::: Text

Background: Large Language Models (LLMs) have garnered increasing attention in neurosurgery and possess significant potential to improve the field. However, the breadth and performance of LLMs across diverse neurosurgical tasks have not been systematically examined, and LLMs come with their own challenges and unique terminology. We seek to identify key models, establish reporting guidelines for replicability, and highlight progress in key application areas of LLM use in the neurosurgical literature.

Methods: We searched PubMed and Google Scholar using terms related to LLMs and neurosurgery ("large language model" OR "LLM" OR "ChatGPT" OR "GPT-3" OR "GPT3" OR "GPT-3.5" OR "GPT3.5" OR "GPT-4" OR "GPT4" OR "LLAMA" OR "MISTRAL" OR "BARD") AND "neurosurgery". The final set of articles was reviewed for publication year, application area, specific LLM(s) used, control/comparison groups used to evaluate LLM performance, whether the article reported specific LLM prompts, prompting strategy types used, whether the LLM query could be reproduced in its entirety (including both the prompt used and any adjoining data), measures of hallucination, and reported performance measures.

Results: Fifty-one articles met inclusion criteria, and were categorized into six application areas, with the most common being Generation of Text for Direct Clinical Use (n = 14, 27.5%), Answering Standardized Exam Questions (n = 12, 23.5%), and Clinical Judgement and Decision-Making Support (n = 11, 21.6%). The most frequently used LLMs were GPT-3.5 (n = 30, 58.8%), GPT-4 (n = 20, 39.2%), Bard (n = 9, 17.6%), and Bing (n = 6, 11.8%). Most studies (n = 43, 84.3%) used LLMs directly out-of-the-box, while 8 studies (15.7%) conducted advanced pre-training or fine-tuning.

Conclusions: Large language models show advanced capabilities in complex tasks and hold potential to transform neurosurgery. However, research typically addresses basic applications and overlooks enhancing LLM performance, facing reproducibility issues. Standardizing detailed reporting, considering LLM stochasticity, and using advanced methods beyond basic validation are essential for progress.

::::::
::: Information supplied

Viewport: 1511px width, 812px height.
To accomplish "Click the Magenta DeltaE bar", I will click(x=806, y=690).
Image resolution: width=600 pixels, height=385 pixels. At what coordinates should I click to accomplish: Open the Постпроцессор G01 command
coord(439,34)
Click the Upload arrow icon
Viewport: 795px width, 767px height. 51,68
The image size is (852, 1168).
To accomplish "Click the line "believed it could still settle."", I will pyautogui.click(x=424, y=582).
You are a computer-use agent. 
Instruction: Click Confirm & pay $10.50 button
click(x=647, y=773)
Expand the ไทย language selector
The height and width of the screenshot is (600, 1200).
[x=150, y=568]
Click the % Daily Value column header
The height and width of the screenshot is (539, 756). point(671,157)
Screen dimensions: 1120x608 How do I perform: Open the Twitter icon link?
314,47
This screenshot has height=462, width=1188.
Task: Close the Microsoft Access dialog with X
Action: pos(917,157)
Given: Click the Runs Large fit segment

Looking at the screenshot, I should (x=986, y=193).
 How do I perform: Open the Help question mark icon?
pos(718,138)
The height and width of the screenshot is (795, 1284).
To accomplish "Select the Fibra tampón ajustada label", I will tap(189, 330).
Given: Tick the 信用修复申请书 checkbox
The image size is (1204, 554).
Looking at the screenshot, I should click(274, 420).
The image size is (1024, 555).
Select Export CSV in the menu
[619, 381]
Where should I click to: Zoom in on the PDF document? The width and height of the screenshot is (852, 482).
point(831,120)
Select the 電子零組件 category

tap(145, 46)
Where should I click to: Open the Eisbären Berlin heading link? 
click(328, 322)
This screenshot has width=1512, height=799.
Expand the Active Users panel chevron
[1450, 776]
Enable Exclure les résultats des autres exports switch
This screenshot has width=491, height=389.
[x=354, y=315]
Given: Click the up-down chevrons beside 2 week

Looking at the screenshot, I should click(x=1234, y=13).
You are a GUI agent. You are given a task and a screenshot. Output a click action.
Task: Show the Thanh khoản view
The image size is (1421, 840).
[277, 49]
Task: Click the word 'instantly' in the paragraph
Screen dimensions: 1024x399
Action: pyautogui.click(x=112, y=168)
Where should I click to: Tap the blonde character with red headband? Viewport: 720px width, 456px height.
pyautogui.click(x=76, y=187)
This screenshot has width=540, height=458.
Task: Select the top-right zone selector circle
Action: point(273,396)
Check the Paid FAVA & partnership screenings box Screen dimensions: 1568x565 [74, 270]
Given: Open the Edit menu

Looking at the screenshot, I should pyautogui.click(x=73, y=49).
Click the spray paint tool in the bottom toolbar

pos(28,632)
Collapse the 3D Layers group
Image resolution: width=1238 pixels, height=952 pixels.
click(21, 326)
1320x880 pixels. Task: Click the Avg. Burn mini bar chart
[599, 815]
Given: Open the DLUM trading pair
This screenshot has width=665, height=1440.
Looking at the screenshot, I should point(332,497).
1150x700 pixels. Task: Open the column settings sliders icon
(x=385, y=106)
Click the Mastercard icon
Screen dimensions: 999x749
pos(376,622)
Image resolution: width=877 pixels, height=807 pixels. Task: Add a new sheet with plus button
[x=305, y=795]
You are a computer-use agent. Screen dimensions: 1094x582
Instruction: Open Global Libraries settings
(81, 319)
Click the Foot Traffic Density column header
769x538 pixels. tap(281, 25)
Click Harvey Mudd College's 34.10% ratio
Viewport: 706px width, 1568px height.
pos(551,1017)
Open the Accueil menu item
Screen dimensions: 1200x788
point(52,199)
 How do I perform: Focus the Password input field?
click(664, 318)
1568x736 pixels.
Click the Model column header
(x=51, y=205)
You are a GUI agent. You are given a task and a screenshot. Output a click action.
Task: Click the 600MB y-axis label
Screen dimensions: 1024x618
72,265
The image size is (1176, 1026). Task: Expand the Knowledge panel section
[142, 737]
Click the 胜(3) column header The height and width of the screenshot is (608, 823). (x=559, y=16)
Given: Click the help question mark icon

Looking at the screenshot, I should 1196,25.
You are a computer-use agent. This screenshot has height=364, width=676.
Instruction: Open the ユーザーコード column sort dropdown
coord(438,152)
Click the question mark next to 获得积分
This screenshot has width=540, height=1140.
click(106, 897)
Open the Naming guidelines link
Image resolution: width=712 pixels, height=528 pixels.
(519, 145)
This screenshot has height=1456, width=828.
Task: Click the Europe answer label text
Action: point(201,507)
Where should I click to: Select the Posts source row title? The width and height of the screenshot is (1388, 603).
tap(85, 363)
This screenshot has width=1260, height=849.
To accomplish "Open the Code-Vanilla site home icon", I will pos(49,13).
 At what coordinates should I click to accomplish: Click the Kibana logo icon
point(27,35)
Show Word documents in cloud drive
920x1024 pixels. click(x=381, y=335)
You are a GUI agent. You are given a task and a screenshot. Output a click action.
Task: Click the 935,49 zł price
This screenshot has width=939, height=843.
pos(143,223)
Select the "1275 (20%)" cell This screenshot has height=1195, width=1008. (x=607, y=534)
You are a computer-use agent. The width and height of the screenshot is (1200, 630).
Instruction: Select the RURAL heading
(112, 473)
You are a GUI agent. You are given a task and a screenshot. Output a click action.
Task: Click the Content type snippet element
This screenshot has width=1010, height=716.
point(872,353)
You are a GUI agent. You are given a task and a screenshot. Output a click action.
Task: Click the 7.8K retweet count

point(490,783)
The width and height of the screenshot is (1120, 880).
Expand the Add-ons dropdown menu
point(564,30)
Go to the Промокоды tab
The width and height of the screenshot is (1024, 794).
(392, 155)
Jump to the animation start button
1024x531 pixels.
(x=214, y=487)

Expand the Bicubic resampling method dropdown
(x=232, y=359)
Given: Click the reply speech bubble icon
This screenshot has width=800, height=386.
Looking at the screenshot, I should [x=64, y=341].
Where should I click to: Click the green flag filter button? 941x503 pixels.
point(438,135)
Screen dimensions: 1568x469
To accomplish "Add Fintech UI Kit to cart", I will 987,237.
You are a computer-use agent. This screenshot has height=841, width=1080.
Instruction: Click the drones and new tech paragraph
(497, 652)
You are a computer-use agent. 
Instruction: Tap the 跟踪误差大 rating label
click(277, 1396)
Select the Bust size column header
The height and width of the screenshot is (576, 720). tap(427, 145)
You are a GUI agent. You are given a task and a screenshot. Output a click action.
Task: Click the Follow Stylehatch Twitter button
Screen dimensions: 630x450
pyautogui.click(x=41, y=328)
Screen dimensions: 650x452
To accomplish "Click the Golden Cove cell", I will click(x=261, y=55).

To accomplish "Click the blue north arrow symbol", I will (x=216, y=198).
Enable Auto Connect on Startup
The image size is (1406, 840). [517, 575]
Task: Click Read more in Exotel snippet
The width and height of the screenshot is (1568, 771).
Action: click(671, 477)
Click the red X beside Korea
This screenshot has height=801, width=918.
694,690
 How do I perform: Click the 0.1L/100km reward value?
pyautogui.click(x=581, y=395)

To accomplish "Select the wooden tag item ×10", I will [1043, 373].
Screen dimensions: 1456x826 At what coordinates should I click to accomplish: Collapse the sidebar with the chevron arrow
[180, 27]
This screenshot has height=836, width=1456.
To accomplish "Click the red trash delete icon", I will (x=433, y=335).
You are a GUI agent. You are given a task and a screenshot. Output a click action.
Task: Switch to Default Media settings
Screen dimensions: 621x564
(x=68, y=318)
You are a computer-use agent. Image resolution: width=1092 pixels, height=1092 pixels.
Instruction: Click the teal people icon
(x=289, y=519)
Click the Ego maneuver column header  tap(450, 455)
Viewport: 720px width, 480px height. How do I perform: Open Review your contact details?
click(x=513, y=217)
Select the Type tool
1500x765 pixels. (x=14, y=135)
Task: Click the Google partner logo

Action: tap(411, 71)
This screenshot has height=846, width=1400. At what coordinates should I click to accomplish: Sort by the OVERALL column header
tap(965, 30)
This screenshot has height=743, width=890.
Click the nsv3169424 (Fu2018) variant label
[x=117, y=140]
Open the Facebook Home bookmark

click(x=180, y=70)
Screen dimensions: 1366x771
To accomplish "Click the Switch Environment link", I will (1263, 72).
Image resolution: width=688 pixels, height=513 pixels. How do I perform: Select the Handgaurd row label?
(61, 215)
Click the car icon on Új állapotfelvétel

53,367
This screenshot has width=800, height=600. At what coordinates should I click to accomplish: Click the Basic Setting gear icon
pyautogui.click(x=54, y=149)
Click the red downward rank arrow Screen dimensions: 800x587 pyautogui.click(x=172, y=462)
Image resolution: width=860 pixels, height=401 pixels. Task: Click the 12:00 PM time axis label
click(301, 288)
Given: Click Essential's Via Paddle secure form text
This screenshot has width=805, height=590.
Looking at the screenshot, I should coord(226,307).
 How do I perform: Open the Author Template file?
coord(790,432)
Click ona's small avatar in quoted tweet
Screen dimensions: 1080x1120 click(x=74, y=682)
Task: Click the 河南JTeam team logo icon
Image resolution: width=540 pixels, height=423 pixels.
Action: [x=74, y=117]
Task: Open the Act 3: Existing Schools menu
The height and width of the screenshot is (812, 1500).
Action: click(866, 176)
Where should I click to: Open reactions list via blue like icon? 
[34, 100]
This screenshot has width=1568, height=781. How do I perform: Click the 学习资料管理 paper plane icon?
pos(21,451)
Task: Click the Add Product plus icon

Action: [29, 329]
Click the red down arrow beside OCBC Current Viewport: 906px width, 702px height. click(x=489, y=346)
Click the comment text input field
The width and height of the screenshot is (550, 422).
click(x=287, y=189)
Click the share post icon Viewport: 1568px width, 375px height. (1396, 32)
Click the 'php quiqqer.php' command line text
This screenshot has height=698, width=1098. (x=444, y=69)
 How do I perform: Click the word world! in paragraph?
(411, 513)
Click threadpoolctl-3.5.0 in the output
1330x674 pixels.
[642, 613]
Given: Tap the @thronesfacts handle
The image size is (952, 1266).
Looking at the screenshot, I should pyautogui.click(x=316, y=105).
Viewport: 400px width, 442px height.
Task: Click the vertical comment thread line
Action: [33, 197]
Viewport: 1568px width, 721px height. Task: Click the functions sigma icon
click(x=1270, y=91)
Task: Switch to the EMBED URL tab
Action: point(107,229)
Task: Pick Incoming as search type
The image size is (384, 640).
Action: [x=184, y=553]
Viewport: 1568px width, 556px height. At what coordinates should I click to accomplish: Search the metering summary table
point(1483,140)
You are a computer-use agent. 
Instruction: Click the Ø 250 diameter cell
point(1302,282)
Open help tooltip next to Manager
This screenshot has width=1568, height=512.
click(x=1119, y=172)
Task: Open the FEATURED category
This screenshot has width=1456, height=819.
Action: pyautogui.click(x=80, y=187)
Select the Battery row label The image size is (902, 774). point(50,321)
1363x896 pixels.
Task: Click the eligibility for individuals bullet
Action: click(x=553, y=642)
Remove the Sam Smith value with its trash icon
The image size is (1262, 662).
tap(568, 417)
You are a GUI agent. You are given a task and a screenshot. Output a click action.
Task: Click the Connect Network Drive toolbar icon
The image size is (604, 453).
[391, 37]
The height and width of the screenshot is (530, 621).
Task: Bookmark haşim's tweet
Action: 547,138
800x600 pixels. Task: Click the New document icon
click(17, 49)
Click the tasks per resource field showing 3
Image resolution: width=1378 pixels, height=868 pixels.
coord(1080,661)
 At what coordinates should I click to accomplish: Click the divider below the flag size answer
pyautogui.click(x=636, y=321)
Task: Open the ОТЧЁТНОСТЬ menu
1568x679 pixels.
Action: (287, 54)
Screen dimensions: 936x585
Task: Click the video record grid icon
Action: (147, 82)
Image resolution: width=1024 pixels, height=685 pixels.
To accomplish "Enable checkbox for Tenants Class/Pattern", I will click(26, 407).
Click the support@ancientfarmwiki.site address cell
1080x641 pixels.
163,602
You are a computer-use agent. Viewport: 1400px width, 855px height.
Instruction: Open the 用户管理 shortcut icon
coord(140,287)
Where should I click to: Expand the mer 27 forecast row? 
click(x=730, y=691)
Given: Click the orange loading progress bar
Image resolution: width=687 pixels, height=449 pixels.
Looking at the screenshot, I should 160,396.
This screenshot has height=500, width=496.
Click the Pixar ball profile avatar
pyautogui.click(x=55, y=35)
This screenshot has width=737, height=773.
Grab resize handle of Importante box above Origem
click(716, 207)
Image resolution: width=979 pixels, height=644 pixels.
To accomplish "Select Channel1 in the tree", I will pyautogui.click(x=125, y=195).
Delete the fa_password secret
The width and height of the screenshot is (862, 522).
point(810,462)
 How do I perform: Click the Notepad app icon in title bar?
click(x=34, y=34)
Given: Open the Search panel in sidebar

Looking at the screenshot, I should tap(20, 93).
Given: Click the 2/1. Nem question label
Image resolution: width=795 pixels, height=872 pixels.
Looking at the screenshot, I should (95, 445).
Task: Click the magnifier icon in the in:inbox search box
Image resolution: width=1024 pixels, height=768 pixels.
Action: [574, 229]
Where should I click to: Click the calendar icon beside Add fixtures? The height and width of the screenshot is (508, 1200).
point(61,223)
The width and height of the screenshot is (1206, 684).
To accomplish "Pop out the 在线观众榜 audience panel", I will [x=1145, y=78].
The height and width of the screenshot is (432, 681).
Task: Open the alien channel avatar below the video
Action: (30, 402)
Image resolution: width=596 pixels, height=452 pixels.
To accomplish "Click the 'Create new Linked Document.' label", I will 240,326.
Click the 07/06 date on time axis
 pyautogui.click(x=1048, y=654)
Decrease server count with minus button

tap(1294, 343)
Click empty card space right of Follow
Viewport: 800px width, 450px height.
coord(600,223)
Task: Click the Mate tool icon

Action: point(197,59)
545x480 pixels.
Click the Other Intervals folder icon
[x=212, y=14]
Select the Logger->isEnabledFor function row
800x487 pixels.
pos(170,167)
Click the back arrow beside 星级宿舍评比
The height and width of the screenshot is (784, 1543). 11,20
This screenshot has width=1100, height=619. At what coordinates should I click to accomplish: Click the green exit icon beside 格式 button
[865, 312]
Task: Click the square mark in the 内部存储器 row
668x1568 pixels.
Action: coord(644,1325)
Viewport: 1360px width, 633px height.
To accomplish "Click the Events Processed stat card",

::::::

Answer these questions using the abstract on large language models in neurosurgery:
1. Which two databases were searched?
2. How many articles met the inclusion criteria?
3. According to the conclusions, what does research typically overlook?

1. PubMed and Google Scholar
2. Fifty-one
3. Enhancing LLM performance